We will need to encrypt our critical data to prevent access by cloud provider and other unauthorized users. At the same time we should be able to search this encrypted data or else it will not be possible to locate our stored information. Also there should be a way to share specific data (for example, 2008 IT return documents) with specific set of people (say our auditor).

The system of forces that need to be resolved are as follows

  • Making sure the encrypted data is searchable
  • Sharing specific data with defined people just by giving pointers and preventing other documents/data from them which is not shared to them
  • Avoiding frequency analysis attack by cloud provider
  • Public verification of encrypted data to make sure that it is not corrupted
  • Easy key management

The EScube on Cloud pattern solves the problem statement by using Cryptographic techniques and Applications. Even though cryptography solves lot of security related listed problems, it is not possible to solve all the listed problems. The blend of Crypto and App solution builds a unique architectural pattern which will be effective and easy to implement.

Figure 1 gives the structure of EScube on Cloud pattern. This primarily contains 5 components:

  1. Cloud Data store with Public Access
  2. Cloud Index store with Private Access
  3. Data Owner
  4. Data Consumer
  5. Data Verification

 

 

 

Figure 1 – Structure of EScube on Cloud

2.1.1                     Cloud Data store with Public Access (CDS)

Cloud Data Store (CDS) is the store for encrypted data or documents. CDS also contains the signature of the encrypted document. The Signature and the Encrypted document forms as a Name-Value pair in CDS. The access to this store is public which means that the data can be retrieved by anyone without providing any access credential.

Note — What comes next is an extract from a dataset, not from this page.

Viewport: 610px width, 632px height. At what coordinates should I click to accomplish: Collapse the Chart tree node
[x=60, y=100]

2.1.2                     Cloud Index store with Private Access (CIS)

Cloud Index Store (CIS) contains the Search indices or Tags of the document and the document locators of the document (which is on CDS). CIS store is private accessible which means that account credentials are needed to retrieve data from CIS. This gives two levels of security for the data – one is through authentication and secondly through cryptography. More detail on CIS is explained in ‘Building search capability’ section of Technical Implementation.

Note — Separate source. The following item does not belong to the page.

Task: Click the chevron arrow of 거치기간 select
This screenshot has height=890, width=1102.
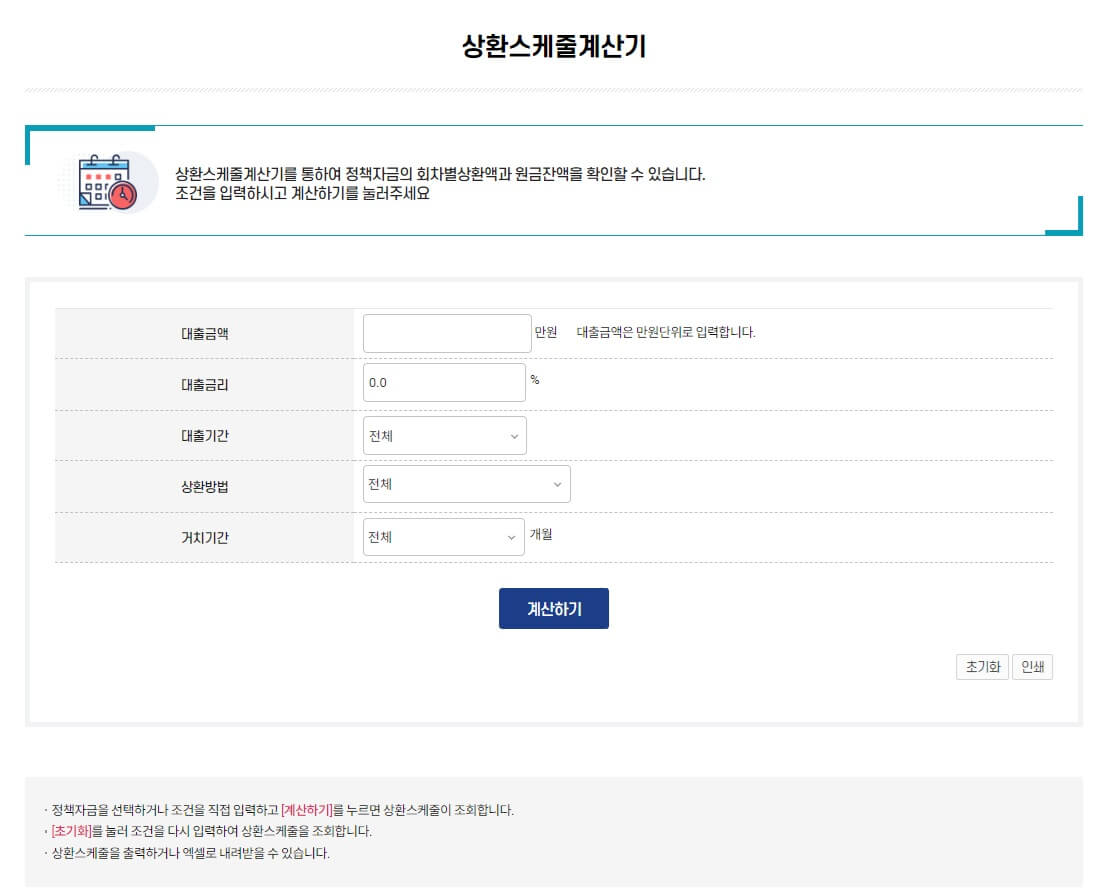Action: pyautogui.click(x=512, y=538)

The documents and their tags are stored in different clouds to avoid frequency analysis attack by the malicious cloud provider. If both are stored in same cloud, then the cloud can map tags towards documents which is considered as a cryptographic security flaw

2.1.3                     Data Owner

Data owner as the name says is the owner of the data uploaded to Cloud. Data owner manages the Key store which contains Signature Private/Secret Key (SSK) and the Master Encryption Key (MEK). The data is first encrypted and then signed. The detail of encryption is given in ‘Securing the document’ and ‘Preparation for protected share’ sections. The data owner uses SSK for signing the encrypted data which gives unique signature for that encrypted data. The signature and the encrypted data are stored in CDS. The prepared index will be stored in CIS for which the access credentials will be securely stored by the owner.

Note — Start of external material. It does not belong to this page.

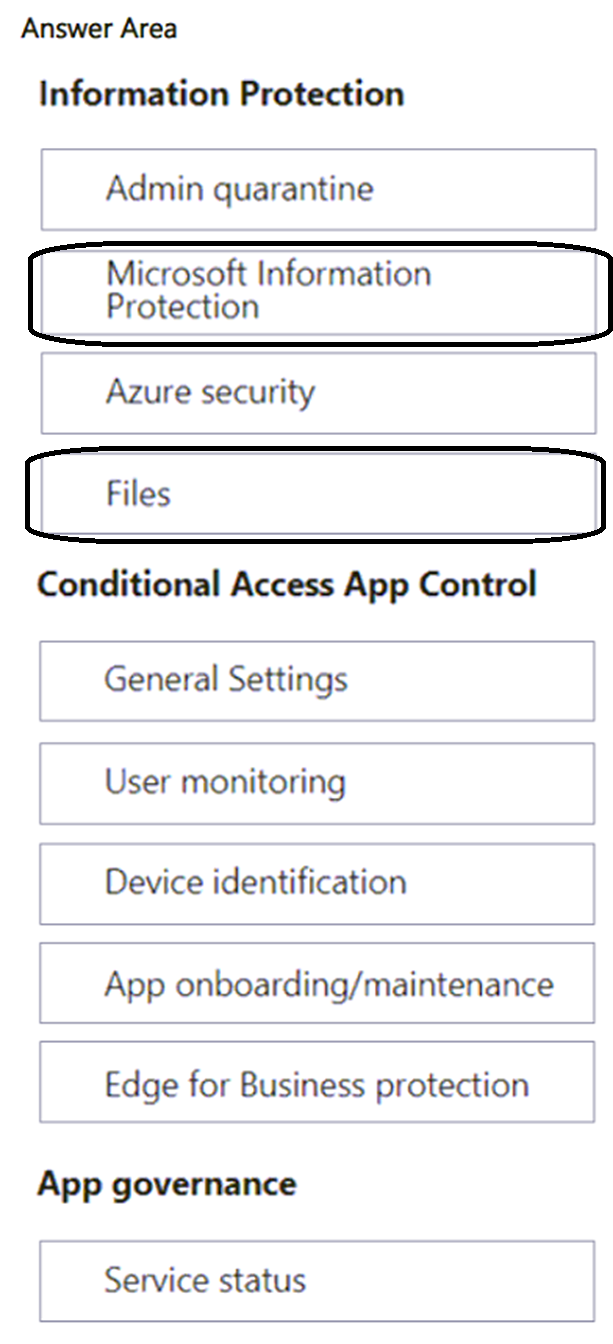Choose the circled Files option
This screenshot has height=1344, width=613.
click(x=318, y=494)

When the document is required by the owner, the owner queries CIS with the appropriate ‘tag’ and gets the relevant document locators. The owner can download the document from CDS using the document locator and decrypt the data using the decryption key. Also, the owner can share the document locator and decryption key with others for accessing the document.

2.1.4                     Data Consumer

Data Consumer is the authorized reader of the document which includes the data owner. The data owner will be given the document locator to locate the document from CDS and the decryption key to decrypt the encrypted document in CDS.

2.1.5                     Data Verification

The encrypted document in CDS can be verified against any accidental or incidental tamper through the process of Data Verification. The encrypted data is verified against its signature which is stored along with the encrypted data in CDS. Owner’s Signature Public Key (SPK) is used for verifying. The SPK is available publicly similar to the CDS data and hence anyone can verify the data stored in CDS.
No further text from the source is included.